Thursday 22 October 2020

Stories We Tell Ourselves: Making Meaning in a Meaningless UniverseStories We Tell Ourselves: Making Meaning in a Meaningless Universe by Richard Holloway
My rating: 4 of 5 stars

Silly Like Us

Richard Holloway is an Anglican priest and bishop. This is important to know. He epitomises a tradition of religious tolerance that extends not just to the various High and Low factions of the Episcopal Church, but also to all other religions, including militant atheism.

Some find his stance, like that of his fellow Anglican Don Cupitt or historically the similarly-minded Baruch Spinoza, to be pantheistic at best and probably merely atheism hidden in a veil of religious language. But neither he nor I could care less about the label. He is, for me, a modern mystic who does what mystics have always done, namely to call out the linguistic idolatry of true believers.

Holloway knows that everything we can say or write, the only thing we can say or write, is part of a story. Some people, like him, are interested in the ‘big story’ of which other ‘smaller’ stories may be a part. The big story may either be religious or scientific. But these two categories are not necessarily mutually exclusive. They shade onto and inspire one another.

Holloway doesn’t want to evaluate the relative merits of any of these big stories. His issue is personal and ethical: “The difficulty is in identifying the story we are actually living by.” His method for accomplishing this is to make clear to himself as well as his reader that we are all stuck in a web of linguistic interpretation. That is, all our stories are fictions. They are the product of stories and they all produce more stories. “All our stories [are fictions], particularly the ones we think aren’t stories, aren’t fictions.”

So Holloway tells some stories about himself, some fictions he might take for granted and mistake for something other than fiction. He follows Hegel in sympathetically articulating contradictory stories about ‘big things’ like God, the Cosmos, Salvation, War... and, well, Scotland. He finds himself comprehending and reacting positive to stories on both sides of every issue, while being unwilling to commit fully to either side.

This is more or less standard philosophical dialectic. The expectation is that Holloway then would search for a resolution of the conflicting stories, a synthesis, or ‘bigger story.’ But he doesn’t. Rather than tell the bigger story, he searches in his own background for the much smaller stories which have contributed to his instinctive preferences. It is our unconscious memories of events, coincidences, and accidents that shape these little stories, not any rational choice.

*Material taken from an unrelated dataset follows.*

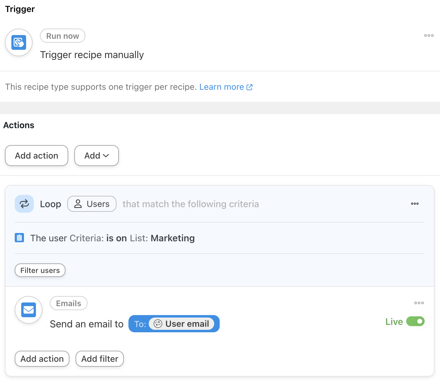Click the top Add action button under Actions
The image size is (440, 383).
[37, 156]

What Holloway is trying to undermine is not religion but faith, that pernicious state praised as a virtue ever since St. Paul defined it as such. “Our problem is that, as well as possessing a capacity for reason and reflection, we are also a highly suggestible species, prone to crazes, panics, conspiracy theories and other psychological spasms: in short, beliefs. Beliefs, like communicable diseases, are highly infectious.”

And beliefs, as the ‘substance’ of faith, are impervious to experience, either personal or factual. As Holloway says, “... faith systems are usually authoritarian in their practice and self-definition and, with one or two exceptions, they tend to believe that their own version is the perfect and final word on the subject. Most of them were formed to promote a fixed belief in an ultimate reality whose existence, though uncertain, they are never permitted to doubt.”

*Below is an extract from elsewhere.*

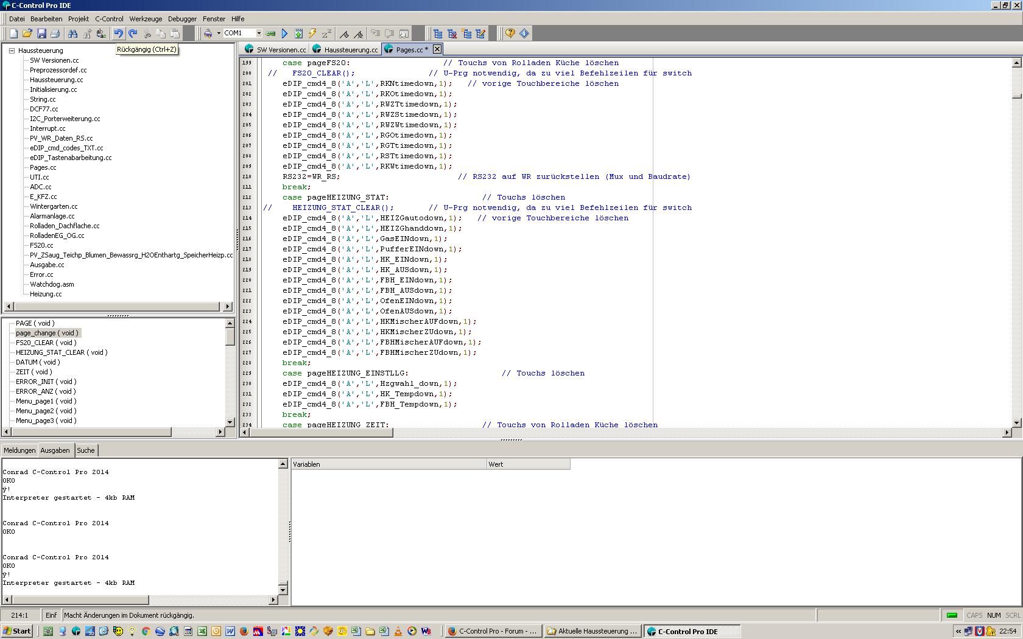Run the program with blue play arrow
Viewport: 1023px width, 639px height.
(284, 33)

“Where does it come from, this notion that a form of words held in our heads can either save us or kill us? Or that a thought or theory can damn or redeem us?,” Holloway asks. I think it obviously comes from a worship of words, a confusion of literature with reality to which we all are prone. This is our Original Sin. None of us can escape it fully. But we do need desperately to substitute the virtue of humility for that of faith in order to be slightly less silly.